All that remains is to create a handler for Lambda. Using the newer asynchronous syntax introduced by Node 8 for Lambda, this is very simple.

module.exports.query = async (event) => {
  const result = await graphql(schema, event.body, resolvers)
  return { statusCode: 200, body: JSON.stringify(result.data, null, 2) }
}

Since all of the set-up logic for the GraphQL schema is outside of the handler, this will only be executed when Lambda needs to spin up a new instance to serve requests. To enable us to query by POST request, we have to include the following in serverless.yml:

service: my-api

provider:
  name: aws
  runtime: nodejs8.10

functions:
  hello:
    handler: handler.query
    events:
      - http:
          path: /
          method: POST

That’s it.

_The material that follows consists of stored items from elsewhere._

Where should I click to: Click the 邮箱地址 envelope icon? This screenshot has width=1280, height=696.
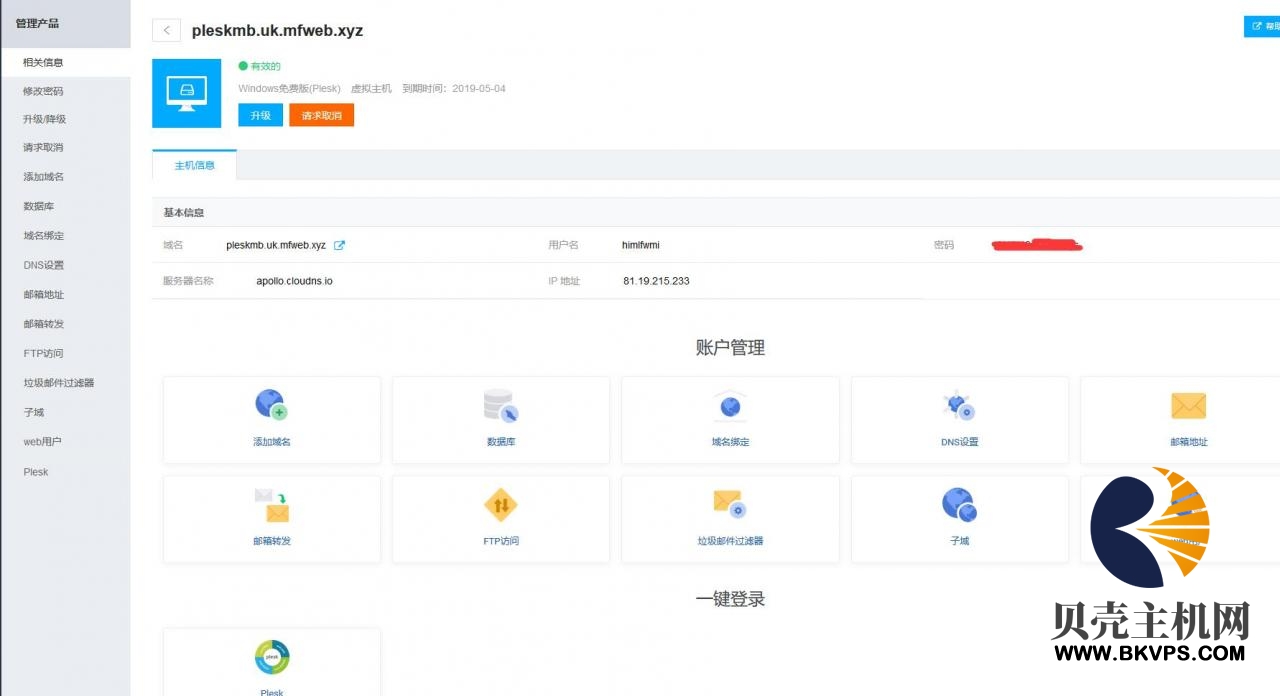click(1188, 406)
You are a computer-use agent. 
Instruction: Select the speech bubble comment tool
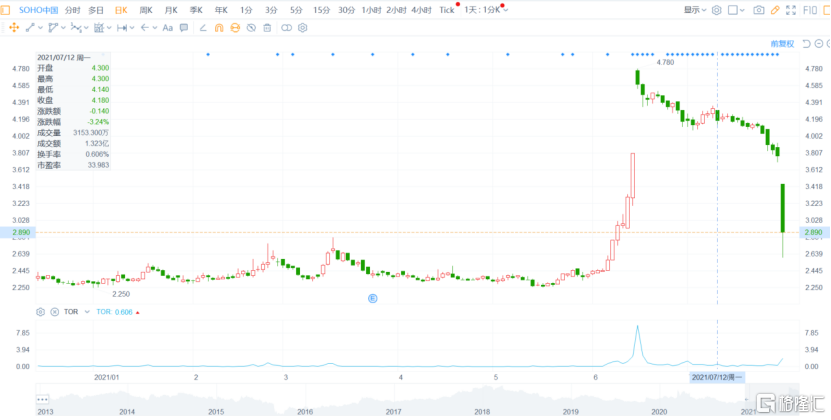coord(184,27)
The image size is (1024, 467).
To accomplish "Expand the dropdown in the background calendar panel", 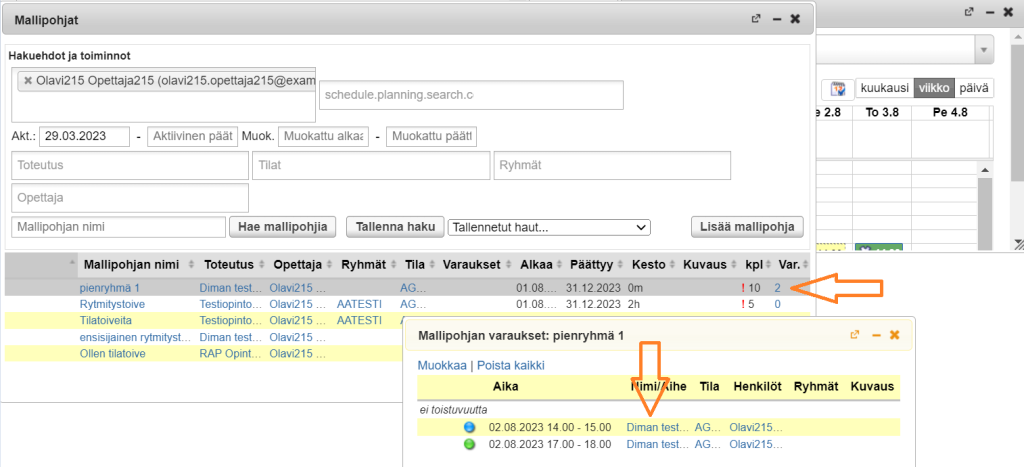I will (x=984, y=49).
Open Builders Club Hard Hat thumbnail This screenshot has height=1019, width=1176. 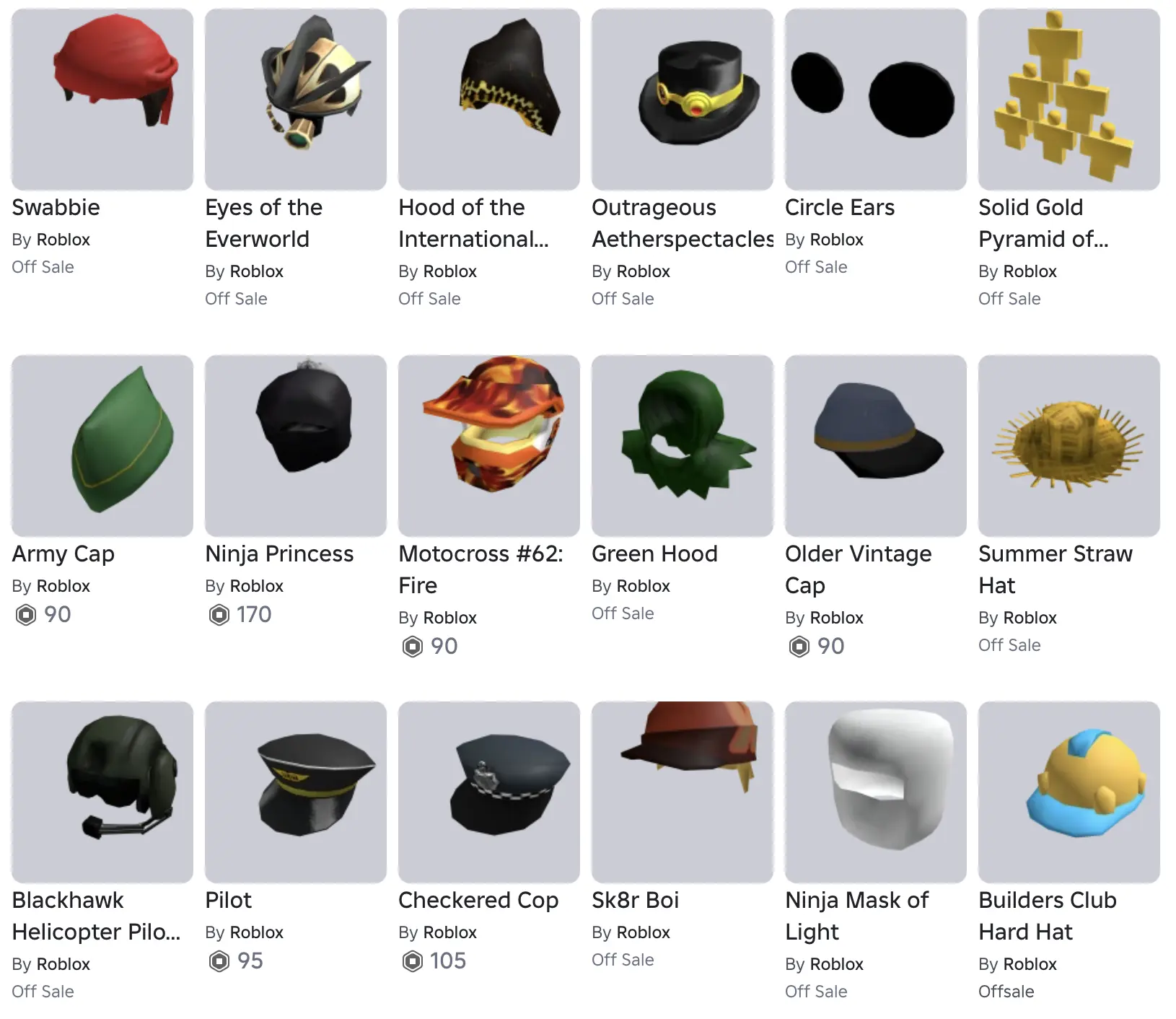click(1069, 792)
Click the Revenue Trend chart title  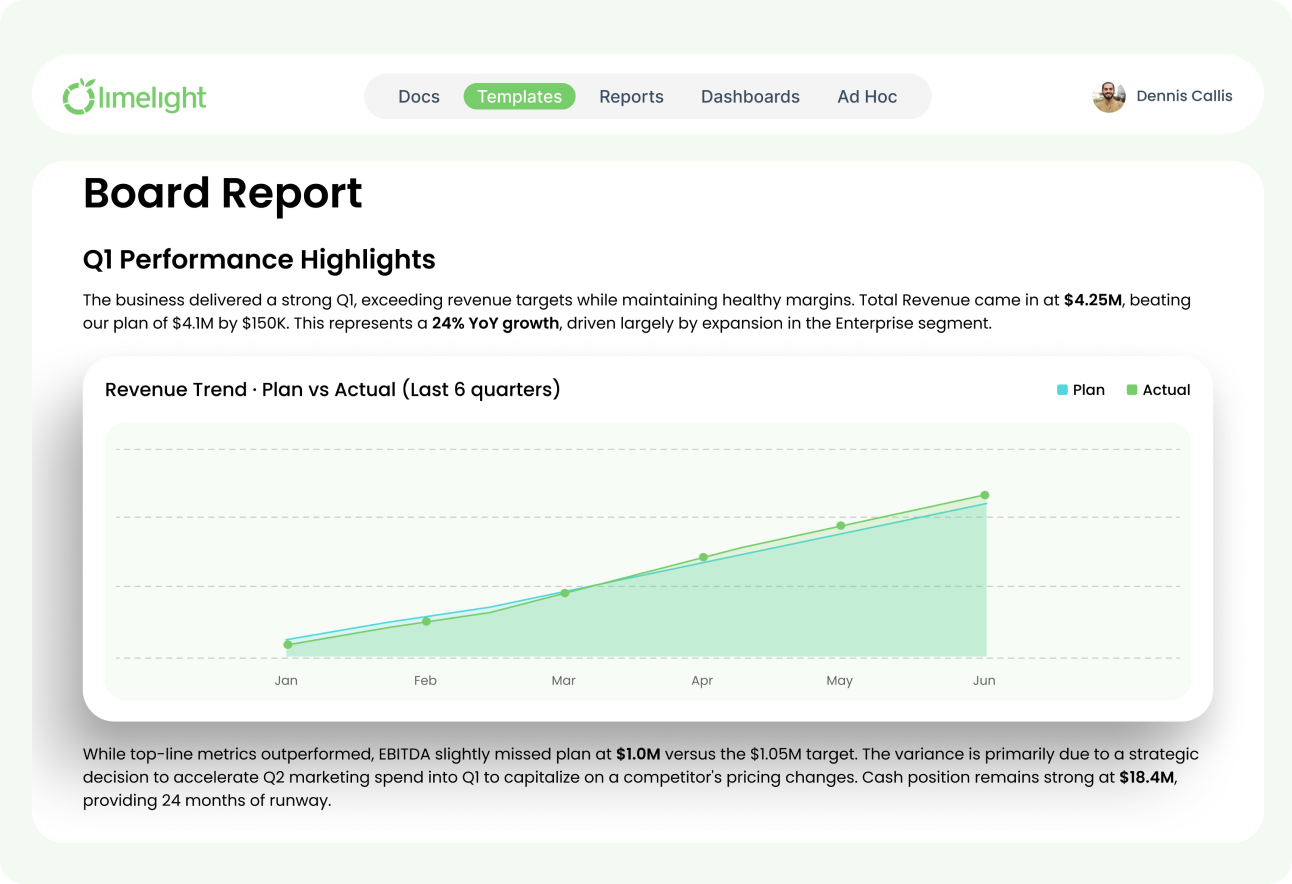click(x=333, y=390)
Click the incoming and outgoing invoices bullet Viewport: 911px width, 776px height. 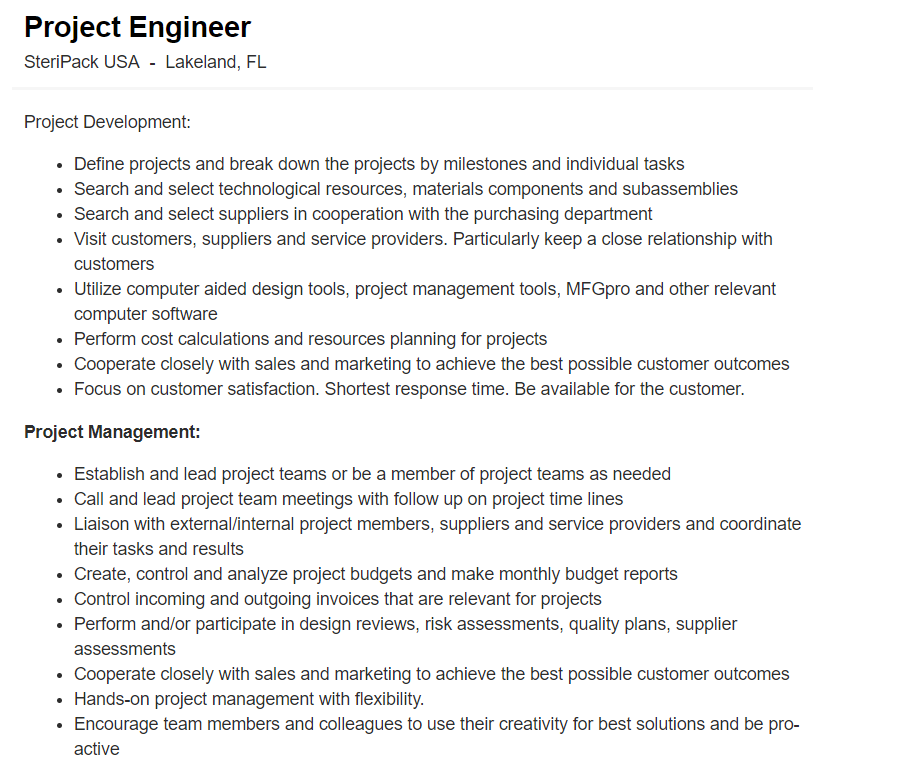(x=338, y=599)
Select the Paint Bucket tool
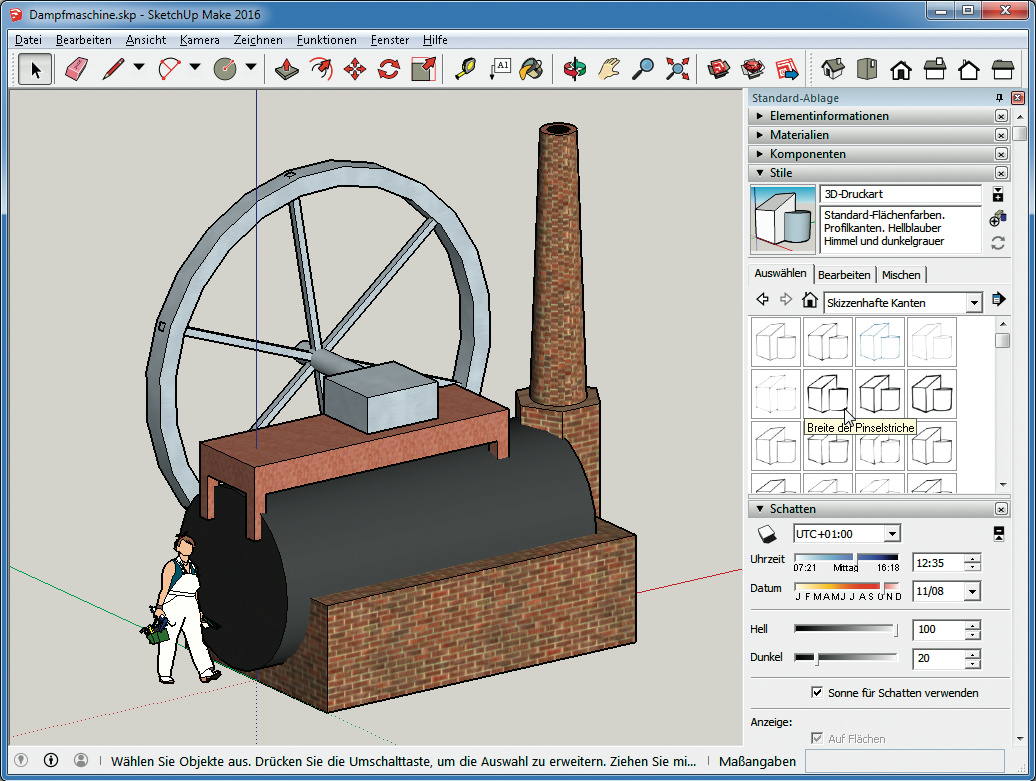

After a quick sls deploy, we can curl our new GraphQL endpoint to test the query:

curl https://lsqgfkvs2i.execute-api.us-east-1.amazonaws.com/dev/ -d '{
  order(id: "778899") {
    customerName
    deliveryAddress
    quantity
    product {
      name
      price
    }
  }
}
'
{
  "order": {
    "customerName": "Stacey L. Civic",
    "deliveryAddress": "4321 Oak St.",
    "quantity": 32,
    "product": {
      "name": "Gadget",
      "price": "$8.50"
    }
  }
}

Conclusion

You’ve now got a working GraphQL endpoint built with Serverless that scales automatically with increased traffic!

In this example, we went with a single-Lambda approach. If you want infrastructural microservices, you can also use the flexibility of resolvers to have a primary Lambda that invokes other lambdas to resolve different query fields. If you want a more in-depth solution that uses GraphQL from top to bottom, you can use schema stitching to combine multiple GraphQL APIs into one.